## Extrait présenté
--------
Elle est là, immobile, menaçante.
Deux fois par année, elle manifeste plus particulièrement sa présence aux spécialistes en art du primaire.
C’est d’abord à l’ordre du jour d’une banale assemblée générale mensuelle. Dans le genre :
6.2.3 Le choix des spécialistes pour l’année scolaire 2008-09
C’est assez simple. Nos confrères décident s’ils veulent d’un spécialiste en musique, en art plastique, en art dramatique ou en danse. L’enseignement de deux de ces disciplines est obligatoire au primaire. Par contre, rien ne dit qu’elles doivent être enseignées par des spécialistes.
En résumé, la journée où je dérangerai trop, les autres profs, mes supérieurs hiérarchiques en un sens, n’auront qu’à dire qu’ils feront des arts dramatiques une heure semaine en classe et mon cas est réglé.
Par exemple, un prof qui n’a pas terminé son baccalauréat, mais qui remplace un congé de maternité jusqu’à la fin de l’année peut ajouter son vote et me foutre à la porte.
Charmant, hein?
À la Orwell :
Tous les profs sont égaux, mais certains le sont plus que d'autres...
En passant, dans cette école, il n’y a qu’une enseignante qui était là avant moi... Je suis presque le doyen, mais je suis jetable.
Quoi? Les disciplines artistiques choisies doivent être enseignées tout au long du primaire?
Erreur.
Une des deux doit l’être.
La seconde fois que l’épée se pointe, c’est à l’affichage.
Je n’ai pas ma permanence. J’aurais pu l’avoir dans une autre école et dire adieu à mes élèves et au projet de théâtre musical teinté d’opéra qui me tient tant à coeur...
--------
## Consigne a
Pouvez-vous recopier le listing, depuis son début jusqu'à la ligne contenant « coord(20,38) » incluse, en substituant « referring to » à « mentioning » sans rien modifier d'autre et en laissant les images de côté ?

## Données fournies
--------
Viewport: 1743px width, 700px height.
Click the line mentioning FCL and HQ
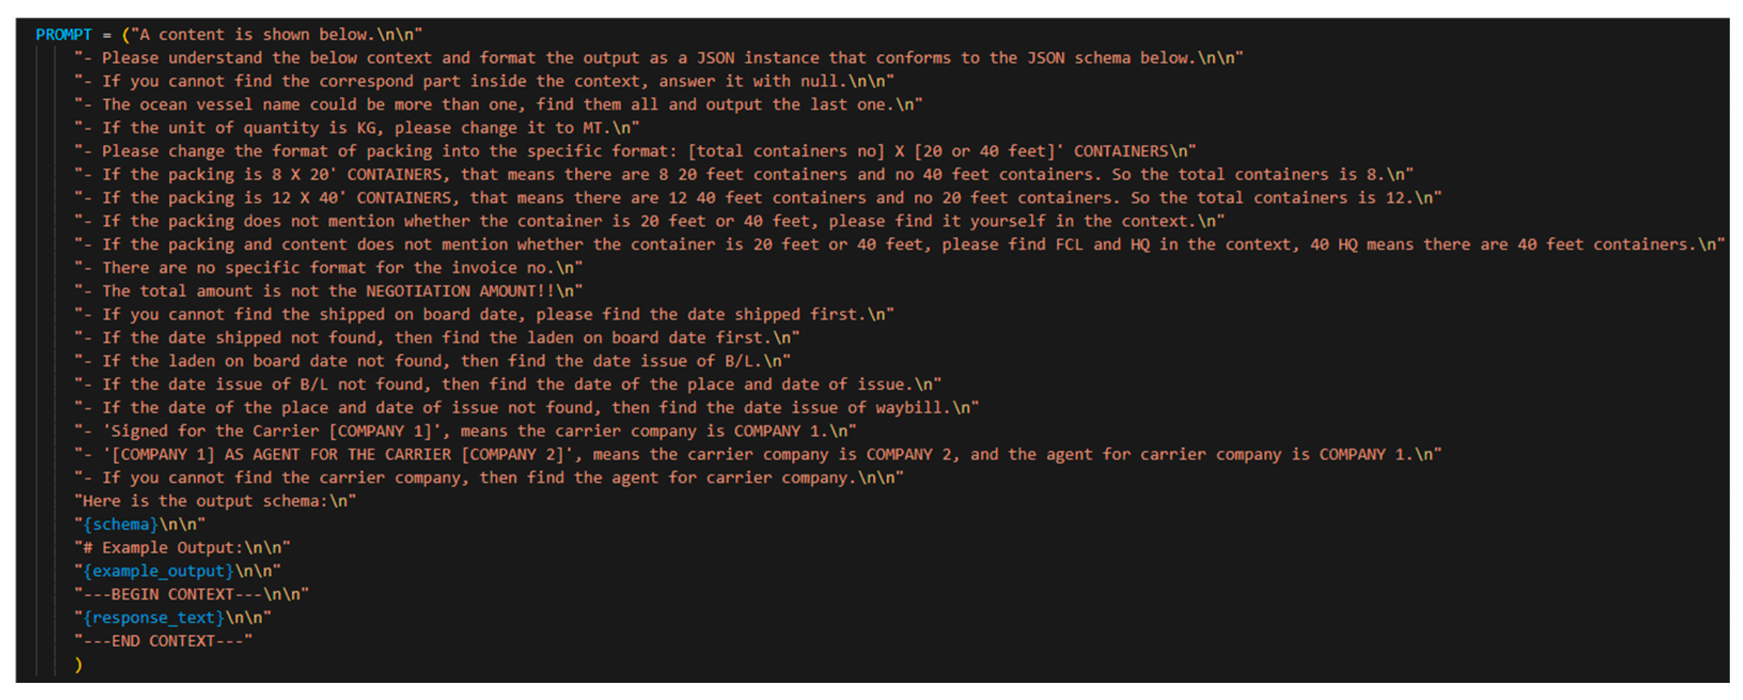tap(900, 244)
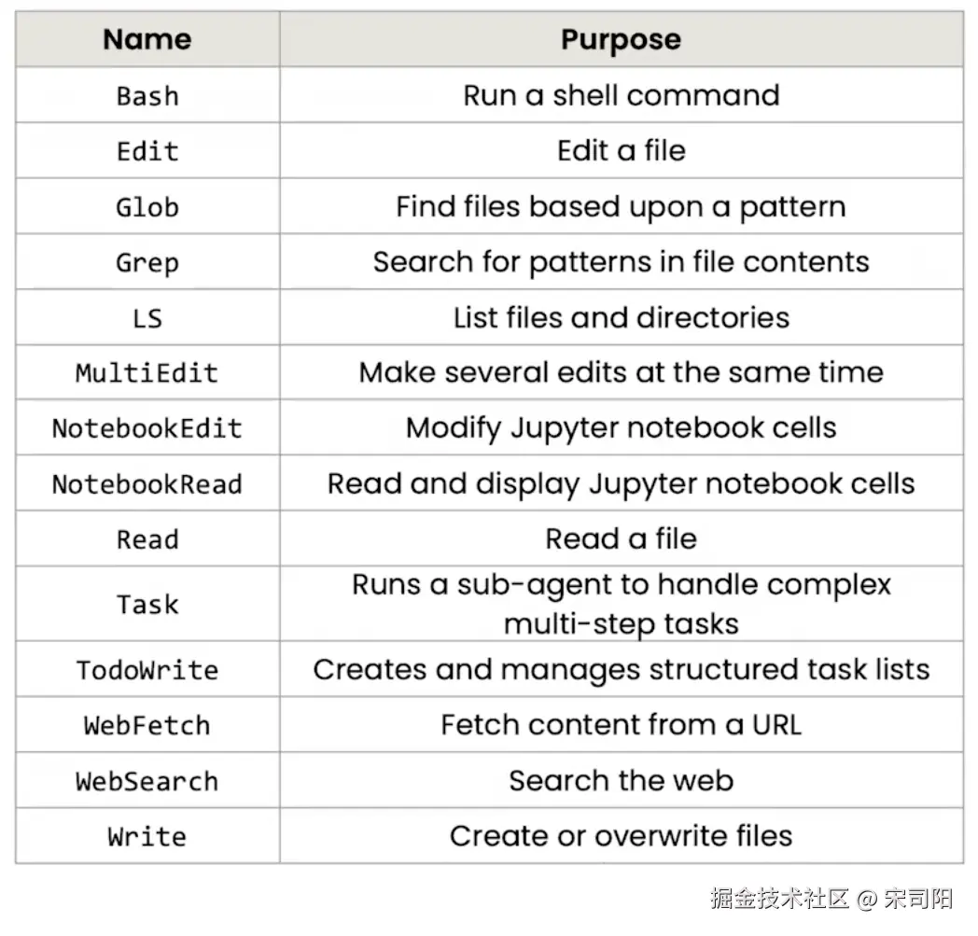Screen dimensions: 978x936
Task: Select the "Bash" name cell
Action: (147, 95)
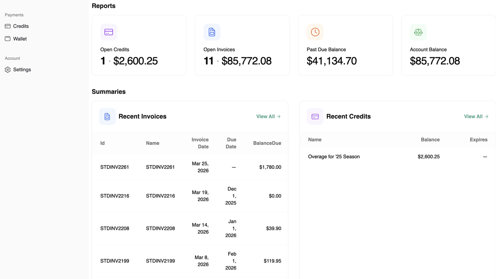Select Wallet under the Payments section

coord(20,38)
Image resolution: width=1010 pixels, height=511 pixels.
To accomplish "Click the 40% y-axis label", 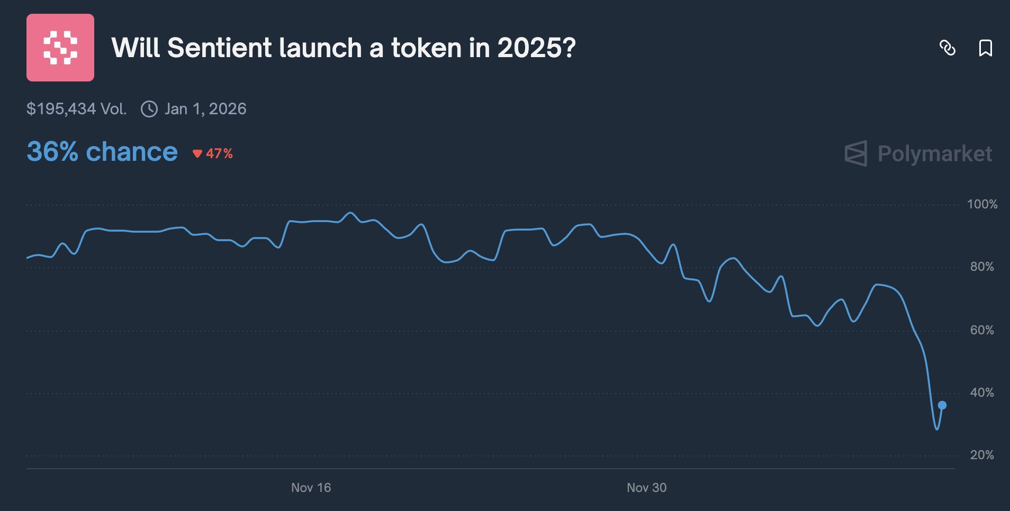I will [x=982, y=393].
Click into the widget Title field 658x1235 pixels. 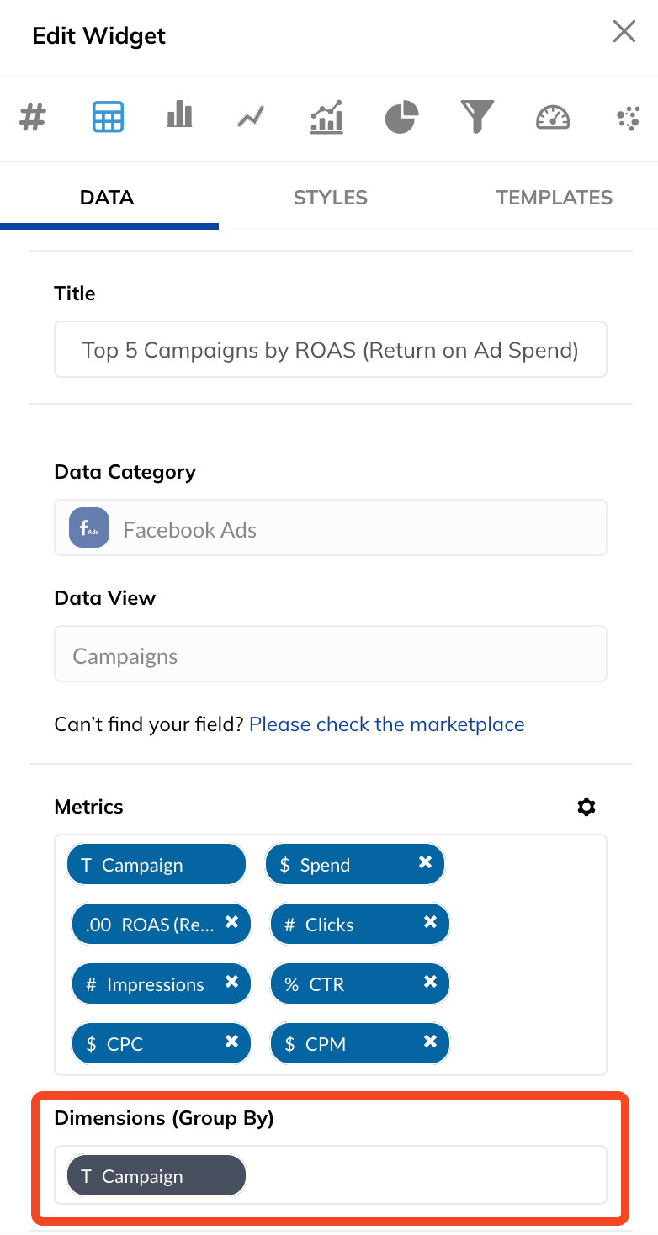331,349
--------
## Consigne b
Pouvez-vous reprendre le texte sur le choix des spécialistes en art au primaire à partir de sa dernière phrase et en écrire la suite ?

## Résultat a
Viewport: 1743px width, 700px height.
Click the line referring to FCL and HQ
tap(900, 244)
Screen dimensions: 978x936
Task: Select the "Bash" name cell
Action: (147, 95)
Select Wallet under the Payments section

coord(20,38)

## Résultat b
J’y suis allé avec les tripes. Je suis resté.
En passant, pour avoir la permanence, il faut avoir un poste à temps plein. Étant donné la taille des écoles primaires, il faut souvent cumuler plusieurs écoles pour avoir 100% de tâche. Comme la job de spécialiste en musique au primaire exige qu’on donne un show en permanence (autre jeu de mots plate, mais je voulais surtout dire que je ne m’assois jamais à mon bureau pendant que les enfants font du papier-crayon) et que nous avons souvent moins de périodes de travail de nature personnelle que les titulaires, très peu de gens ont un système nerveux qui leur permet de faire ce boulot à temps plein. Mais notre syndicat (je devrais dire celui des titulaires) préconise les temps pleins.
Pas de permanence à temps partiel.
Pourtant, ça fonctionne très bien en Suisse. Un prof est affecté à une école et sa tâche est déterminée par le nombre d’élèves inscrits chaque année. La constance...
Mais ça, c’est trop simple pour ici et chaque fois que j’en parle, je me fais revirer de bord par le syndicat. Pourtant, tout le monde y gagnerait. Stabilité pour le prof, pour les élèves et pour la direction, qui n’aurait pas à se taper de nouveaux spécialistes chaque année.
Bon, je m’éloigne du sujet. Je vous parlais de cette putain d’épée, suspendue à un fil au dessus de ma tête.
Normalement, en ce temps-ci de l’année, on se pointe à l’affichage. Les profs de musique ont une vieille habitude : on s’assoie tous à la même table et on s’arrange pour que ceux qui veulent retourner dans la même école puissent le faire. Génial, hein? J’avoue qu’avec un bon coup de rouge, ça serait encore mieux...
On peut alors lever la tête et s’apercevoir que la corde qui retient l’épée est tissée solide. D’année en année, nous prenons la chose avec philosophie et nous rassurons les nouveaux qui rêvent de retourner dans l’école où ils ont investi pendant une année scolaire.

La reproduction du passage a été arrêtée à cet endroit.